══ Information ══

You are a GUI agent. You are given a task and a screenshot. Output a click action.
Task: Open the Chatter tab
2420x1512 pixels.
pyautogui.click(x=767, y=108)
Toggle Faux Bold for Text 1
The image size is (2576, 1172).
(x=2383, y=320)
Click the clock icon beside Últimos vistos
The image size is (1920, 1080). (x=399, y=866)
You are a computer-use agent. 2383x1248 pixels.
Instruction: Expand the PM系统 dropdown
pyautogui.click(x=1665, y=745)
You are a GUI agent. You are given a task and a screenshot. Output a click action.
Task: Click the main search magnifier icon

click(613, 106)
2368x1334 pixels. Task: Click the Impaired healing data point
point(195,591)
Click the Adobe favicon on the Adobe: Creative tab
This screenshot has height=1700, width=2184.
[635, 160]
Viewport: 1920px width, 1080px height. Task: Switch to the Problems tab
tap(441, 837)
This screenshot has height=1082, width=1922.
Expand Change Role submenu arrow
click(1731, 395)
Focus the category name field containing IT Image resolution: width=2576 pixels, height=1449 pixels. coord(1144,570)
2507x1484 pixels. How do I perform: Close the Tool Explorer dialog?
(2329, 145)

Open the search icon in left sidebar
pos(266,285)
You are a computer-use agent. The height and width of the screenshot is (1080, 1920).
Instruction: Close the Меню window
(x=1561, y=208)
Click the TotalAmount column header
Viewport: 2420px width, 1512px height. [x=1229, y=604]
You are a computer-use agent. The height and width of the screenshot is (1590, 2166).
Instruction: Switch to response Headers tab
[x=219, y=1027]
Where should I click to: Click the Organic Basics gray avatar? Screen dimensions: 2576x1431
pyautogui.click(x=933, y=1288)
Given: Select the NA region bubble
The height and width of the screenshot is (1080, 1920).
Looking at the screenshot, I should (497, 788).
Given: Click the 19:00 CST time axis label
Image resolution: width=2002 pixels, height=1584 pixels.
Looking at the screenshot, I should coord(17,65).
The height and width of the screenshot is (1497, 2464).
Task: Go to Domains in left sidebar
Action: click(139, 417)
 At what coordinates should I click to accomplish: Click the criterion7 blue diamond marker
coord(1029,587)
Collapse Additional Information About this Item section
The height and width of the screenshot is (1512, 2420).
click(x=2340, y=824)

═══

→ **Required work**
Your answer should consist of every record, restated exactly.

→ **Completed exercise**
You are a GUI agent. You are given a task and a screenshot. Output a click action.
Task: Open the Chatter tab
2420x1512 pixels.
pyautogui.click(x=767, y=108)
Toggle Faux Bold for Text 1
The image size is (2576, 1172).
(x=2383, y=320)
Click the clock icon beside Últimos vistos
The image size is (1920, 1080). (x=399, y=866)
You are a computer-use agent. 2383x1248 pixels.
Instruction: Expand the PM系统 dropdown
pyautogui.click(x=1665, y=745)
You are a GUI agent. You are given a task and a screenshot. Output a click action.
Task: Click the main search magnifier icon

click(613, 106)
2368x1334 pixels. Task: Click the Impaired healing data point
point(195,591)
Click the Adobe favicon on the Adobe: Creative tab
This screenshot has height=1700, width=2184.
[635, 160]
Viewport: 1920px width, 1080px height. Task: Switch to the Problems tab
tap(441, 837)
This screenshot has height=1082, width=1922.
Expand Change Role submenu arrow
click(1731, 395)
Focus the category name field containing IT Image resolution: width=2576 pixels, height=1449 pixels. coord(1144,570)
2507x1484 pixels. How do I perform: Close the Tool Explorer dialog?
(2329, 145)

Open the search icon in left sidebar
pos(266,285)
You are a computer-use agent. The height and width of the screenshot is (1080, 1920).
Instruction: Close the Меню window
(x=1561, y=208)
Click the TotalAmount column header
Viewport: 2420px width, 1512px height. [x=1229, y=604]
You are a computer-use agent. The height and width of the screenshot is (1590, 2166).
Instruction: Switch to response Headers tab
[x=219, y=1027]
Where should I click to: Click the Organic Basics gray avatar? Screen dimensions: 2576x1431
pyautogui.click(x=933, y=1288)
Given: Select the NA region bubble
The height and width of the screenshot is (1080, 1920).
Looking at the screenshot, I should (497, 788).
Given: Click the 19:00 CST time axis label
Image resolution: width=2002 pixels, height=1584 pixels.
Looking at the screenshot, I should coord(17,65).
The height and width of the screenshot is (1497, 2464).
Task: Go to Domains in left sidebar
Action: click(139, 417)
 At what coordinates should I click to accomplish: Click the criterion7 blue diamond marker
coord(1029,587)
Collapse Additional Information About this Item section
The height and width of the screenshot is (1512, 2420).
click(x=2340, y=824)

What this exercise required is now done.